“Quero, antes de me ir embora, deixar essa obra feita”, disse o Presidente da câmara de Ferreira do Zêzere na sessão da Assembleia Municipal realizada no dia 19 de fevereiro, no Centro Cultural. Jacinto Lopes referia-se ao novo cemitério da vila para o qual já há duas possibilidades de localização.
O autarca está a terminar o seu último mandato permitido por lei, pelo que não será candidato nas próximas eleições de outubro, e fez questão de anunciar que não abandona o cargo sem antes ter concluído o novo cemitério. É uma necessidade, uma vez que o espaço do atual “tem ainda alguma capacidade, mas não é ilimitada”, realça Jacinto Lopes, que diz temer uma quarta vaga da pandemia que, com as novas variantes do vírus, pode fazer aumentar o grau de mortalidade.
O assunto foi trazido pelo deputado municipal Carlos Salgado (PS), que questionou sobre o ponto da situação deste processo que tanta celeuma tem levantado pelo facto de o atual regulamento não permitir que se sepultem defuntos que não estejam recenseados na freguesia.
O Presidente da Câmara garante que apenas houve um caso em que um defunto não foi sepultado no cemitério, desafiando todos a provar o contrário. “Não façam folclore com não assuntos”, apelou.
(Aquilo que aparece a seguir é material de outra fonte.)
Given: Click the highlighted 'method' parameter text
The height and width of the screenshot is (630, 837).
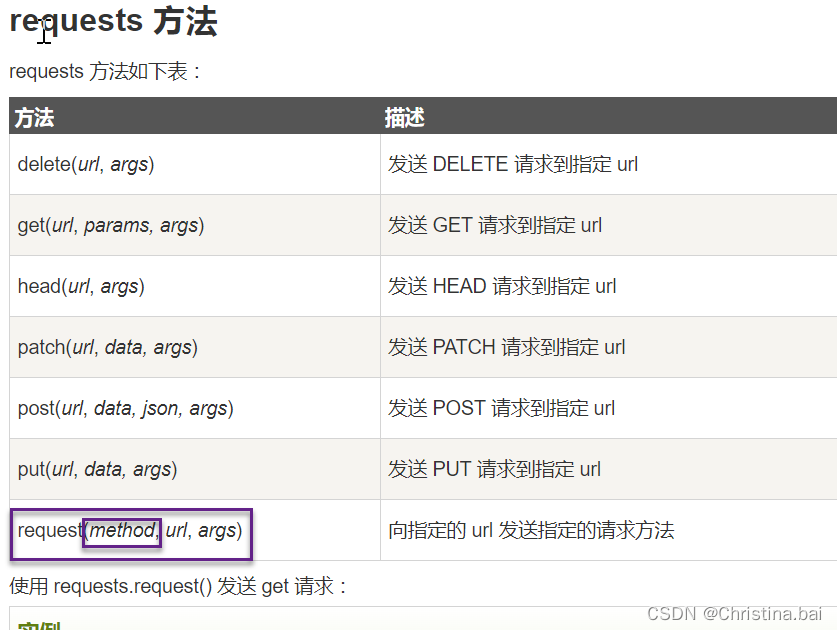Looking at the screenshot, I should pos(122,531).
Argumentou que na ocasião não permitiu a inumação devido à pandemia e até como sinal de alerta de que há leis a cumprir. “Limitei-me a cumprir o regulamento”, refere o autarca, que reconhece ser um documento a precisar de alterações, processo que está a ser trabalhado.

Jacinto Lopes lembrou que já há um terreno definido para o novo cemitério no plano de urbanização da vila. Além disso, está-se a tentar incluir outro terreno no PDM como alternativa. Até porque os solos desses terrenos têm de ser analisados para se verificar se têm características indicadas para o fim a que se destina.
Revelou ainda que já foi contactado um arquiteto da vila para fazer o projeto para uma obra que o autarca não considera complicada. A única dificuldade que teme é a falta de empreiteiros.